__WHAT IS BEING ASKED__. Turn the lines below into a numbered list, starting at the line that contains "Click the 'Jul' label on the time axis" and ending at the line that contains "point(955,691)", with both of those included. Leave out blank lines and any lines outside that range.

Data on locating visible targets
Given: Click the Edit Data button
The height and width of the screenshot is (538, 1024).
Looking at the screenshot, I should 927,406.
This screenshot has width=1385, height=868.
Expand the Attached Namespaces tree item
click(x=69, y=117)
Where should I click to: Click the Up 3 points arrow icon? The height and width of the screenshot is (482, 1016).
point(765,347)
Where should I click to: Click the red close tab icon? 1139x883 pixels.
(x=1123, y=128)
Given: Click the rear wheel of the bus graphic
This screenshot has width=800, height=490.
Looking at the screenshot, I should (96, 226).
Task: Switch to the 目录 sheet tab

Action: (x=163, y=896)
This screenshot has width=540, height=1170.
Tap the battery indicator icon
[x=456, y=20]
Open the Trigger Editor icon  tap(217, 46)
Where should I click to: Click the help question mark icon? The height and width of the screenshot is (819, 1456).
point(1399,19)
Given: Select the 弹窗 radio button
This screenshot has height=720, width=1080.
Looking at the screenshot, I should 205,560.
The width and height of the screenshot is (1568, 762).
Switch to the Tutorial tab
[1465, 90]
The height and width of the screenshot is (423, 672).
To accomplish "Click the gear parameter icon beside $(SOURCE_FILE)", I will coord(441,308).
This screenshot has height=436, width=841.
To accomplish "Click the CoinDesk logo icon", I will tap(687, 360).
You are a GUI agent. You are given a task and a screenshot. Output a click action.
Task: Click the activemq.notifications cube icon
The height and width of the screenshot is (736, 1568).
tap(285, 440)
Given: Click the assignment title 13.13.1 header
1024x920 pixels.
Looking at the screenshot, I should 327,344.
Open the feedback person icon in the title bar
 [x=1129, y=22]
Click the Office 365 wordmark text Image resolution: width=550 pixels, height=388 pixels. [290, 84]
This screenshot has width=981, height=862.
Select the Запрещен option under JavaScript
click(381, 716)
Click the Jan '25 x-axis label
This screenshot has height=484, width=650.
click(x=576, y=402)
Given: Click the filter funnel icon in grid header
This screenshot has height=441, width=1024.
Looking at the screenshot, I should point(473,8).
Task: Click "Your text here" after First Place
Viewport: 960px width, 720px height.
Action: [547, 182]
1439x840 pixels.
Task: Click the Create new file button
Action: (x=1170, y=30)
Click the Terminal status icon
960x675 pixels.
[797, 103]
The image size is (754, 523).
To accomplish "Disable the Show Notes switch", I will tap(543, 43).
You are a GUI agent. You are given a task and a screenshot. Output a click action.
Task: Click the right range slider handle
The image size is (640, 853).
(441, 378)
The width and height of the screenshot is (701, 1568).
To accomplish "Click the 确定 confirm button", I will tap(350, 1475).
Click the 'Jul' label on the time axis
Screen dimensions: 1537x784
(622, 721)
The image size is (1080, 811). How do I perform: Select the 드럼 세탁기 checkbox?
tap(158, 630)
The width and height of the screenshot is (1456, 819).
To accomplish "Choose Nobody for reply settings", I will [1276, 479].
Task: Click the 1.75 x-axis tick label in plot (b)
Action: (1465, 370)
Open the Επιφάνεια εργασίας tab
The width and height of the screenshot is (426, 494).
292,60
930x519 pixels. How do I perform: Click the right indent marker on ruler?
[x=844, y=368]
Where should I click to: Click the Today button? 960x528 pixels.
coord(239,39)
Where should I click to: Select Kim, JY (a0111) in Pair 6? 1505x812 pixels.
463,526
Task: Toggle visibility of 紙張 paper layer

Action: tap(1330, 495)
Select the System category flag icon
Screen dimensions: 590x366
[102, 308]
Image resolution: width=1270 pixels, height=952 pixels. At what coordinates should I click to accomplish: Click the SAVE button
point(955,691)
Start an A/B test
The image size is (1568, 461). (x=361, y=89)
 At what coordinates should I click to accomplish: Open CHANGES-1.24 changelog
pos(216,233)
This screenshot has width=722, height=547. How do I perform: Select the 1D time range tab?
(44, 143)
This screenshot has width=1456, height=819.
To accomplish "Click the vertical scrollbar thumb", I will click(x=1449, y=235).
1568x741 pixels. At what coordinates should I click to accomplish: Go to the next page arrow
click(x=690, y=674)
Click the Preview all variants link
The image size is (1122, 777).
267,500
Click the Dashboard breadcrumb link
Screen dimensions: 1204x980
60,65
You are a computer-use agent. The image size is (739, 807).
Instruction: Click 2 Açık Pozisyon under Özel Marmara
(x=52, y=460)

__REPLY__.
1. Click the 'Jul' label on the time axis
2. Screen dimensions: 1537x784
3. (622, 721)
4. The image size is (1080, 811). How do I perform: Select the 드럼 세탁기 checkbox?
5. tap(158, 630)
6. The width and height of the screenshot is (1456, 819).
7. To accomplish "Choose Nobody for reply settings", I will [1276, 479].
8. Task: Click the 1.75 x-axis tick label in plot (b)
9. Action: (1465, 370)
10. Open the Επιφάνεια εργασίας tab
11. The width and height of the screenshot is (426, 494).
12. 292,60
13. 930x519 pixels. How do I perform: Click the right indent marker on ruler?
14. [x=844, y=368]
15. Where should I click to: Click the Today button? 960x528 pixels.
16. coord(239,39)
17. Where should I click to: Select Kim, JY (a0111) in Pair 6? 1505x812 pixels.
18. 463,526
19. Task: Toggle visibility of 紙張 paper layer
20. Action: tap(1330, 495)
21. Select the System category flag icon
22. Screen dimensions: 590x366
23. [102, 308]
24. Image resolution: width=1270 pixels, height=952 pixels. At what coordinates should I click to accomplish: Click the SAVE button
25. point(955,691)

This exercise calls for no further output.